Maize (Zea mays L.) grain yield have increased during the last decades. A recent review  indicated genetic grain yield gains of 74 to 123 kg ha-1 year-1 for different time periods between 1930 and 2001, in the US corn belt, Argentina and Brazil [2-6]. Current reviews on the physiological processes associated with those yield increments have been focused on US corn belt hybrids and maize hybrids of Ontario, Canada [e.g. 1; 7; 8]. As such, grain yield increments were associated mainly with an increased kernel number, a consistently improved stay green, and a longer period of grain fill. Those reviews agreed on that harvest index (HI; i.e. the relationship between grain yield and final shoot biomass) did not consistently change over time; in contrast, HI of Argentinean maize hybrids have increased during the 1960-1990 period [9; 10]. This review will be focused on the ecophysiological mechanisms contributing to the greater yield in modern than in older maize hybrids; with particular interest in Argentinean maize hybrids because they have shown a distinctive trait change over the years (i.e. HI increment).
Grain yield can be expressed as the product between shoot biomass and harvest index. In Argentina, harvest index was increased while shoot biomass was not consistently increased over the years during the period 1965-1993 . As such, HI increased from 0.41 to 0.52 in maize crops growing under optimal conditions . The increased harvest index was associated mainly to a greater increase in grain yield numerical components (i.e. kernel number and/or kernel weight) than in shoot biomass. On the contrary, shoot biomass has increased while harvest index have remained constant in maize hybrids released in Canada and the US in different decades [1; 12]. Most of the shoot biomass accumulation increments in those hybrids, occurred during the grain-filling period [13; 14]; and they were mainly associated with an increased capacity of maintaining higher leaf photosynthetic rate of green leaf area (i.e., functional “stay green”) during the grain-filling period [15-17]. The next sections will review the main processes influencing grain yield numerical components determination (i.e. kernel number and kernel weight) and their changes in Argentinean maize hybrids released in different decades. Implications on stress tolerance and resource use efficiency will be also discussed.
Kernel number is the main yield component accounting for grain yield increments over the years [18; 19]. Figure 1 illustrates a conceptual framework of the main processes contributing to kernel number determination in maize.
Kernel number per plant is a function of the physiological condition of the crop or plant at a period of 15 days bracketing silking (i.e. critical period for kernel number determination; 21-26) or between -227 and 100°C day from silking . As such, kernel number is a function of photosynthesis at silking  and it is closely related with plant growth rate during the critical period for kernel set [18; 28]. The relationship between kernel number per plant (KNP) and plant growth rate during the critical period for kernel set (PGRs) was described by two successive curves to account for the first and second ear in prolific hybrids, or a single curve in non-prolific hybrids [18; 28; 29]. A particular feature of the KNP-PGRs relationship is the significant PGRs threshold for kernel set that results in abrupt reductions in kernel number at low resource availability per plant ; which might reflect a strong apical dominance [24; 30]. Using contrasting plant densities along with individuals instead of plot means provide a wide range of values for PGRs and KNP; and it is possible to obtain more precise estimations of the threshold PGRs for kernel set [28; 29]. Allometric models are fitted to the relationship between shoot biomass and morphometric measurements (i.e. stem diameter, ear length, ear diameter) and are used to estimate the growth during the critical period for kernel set of individuals that remains in the field from sowing to physiological maturity (i.e. individual plant methodology, 29). The regression between estimated shoot biomass using allometric models and the actual shoot biomass of plants before silking is depicted in Figure 2 and it shows an example of the reliability of the individual plant methodology.
^^^^^^^^
Answer these questions from the text on maize yield gains:
(a) Under optimal conditions, what did the harvest index of Argentinean maize crops rise from and to?
(b) Which yield component is named as the main one accounting for grain yield increments over the years?
(c) How many days bracketing silking make up the critical period for kernel number determination?
The data that follows has nothing to do with this task.

» Records in a dataset
^^^^^^^^
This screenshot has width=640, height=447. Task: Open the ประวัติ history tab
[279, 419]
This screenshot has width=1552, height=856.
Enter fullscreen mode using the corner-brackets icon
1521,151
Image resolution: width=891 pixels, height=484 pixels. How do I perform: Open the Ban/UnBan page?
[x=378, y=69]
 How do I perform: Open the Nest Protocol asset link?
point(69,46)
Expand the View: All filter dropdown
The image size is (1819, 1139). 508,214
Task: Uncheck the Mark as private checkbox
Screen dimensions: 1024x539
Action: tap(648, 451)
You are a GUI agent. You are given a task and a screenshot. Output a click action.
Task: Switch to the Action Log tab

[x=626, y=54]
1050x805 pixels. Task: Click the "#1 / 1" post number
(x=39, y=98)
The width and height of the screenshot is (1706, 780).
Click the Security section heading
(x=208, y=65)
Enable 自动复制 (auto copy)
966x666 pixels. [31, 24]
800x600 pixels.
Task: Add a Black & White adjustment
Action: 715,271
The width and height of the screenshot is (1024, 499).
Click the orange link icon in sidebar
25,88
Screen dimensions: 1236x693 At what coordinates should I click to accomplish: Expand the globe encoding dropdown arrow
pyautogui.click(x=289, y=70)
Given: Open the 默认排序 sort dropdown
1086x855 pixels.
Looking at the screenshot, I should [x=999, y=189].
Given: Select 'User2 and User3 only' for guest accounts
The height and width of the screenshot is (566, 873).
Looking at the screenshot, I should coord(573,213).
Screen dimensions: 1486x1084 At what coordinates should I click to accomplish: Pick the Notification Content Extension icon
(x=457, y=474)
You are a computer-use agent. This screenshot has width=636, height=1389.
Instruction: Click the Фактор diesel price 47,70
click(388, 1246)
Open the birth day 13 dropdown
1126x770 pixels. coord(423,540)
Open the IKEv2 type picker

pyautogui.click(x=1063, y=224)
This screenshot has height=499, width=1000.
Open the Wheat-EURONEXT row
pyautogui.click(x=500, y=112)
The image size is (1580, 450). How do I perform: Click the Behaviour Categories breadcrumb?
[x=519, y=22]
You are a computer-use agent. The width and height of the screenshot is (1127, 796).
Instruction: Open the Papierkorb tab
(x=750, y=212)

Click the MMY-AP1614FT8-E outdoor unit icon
^^^^^^^^
» Worked solution
(a) From 0.41 to 0.52.
(b) Kernel number.
(c) 15 days.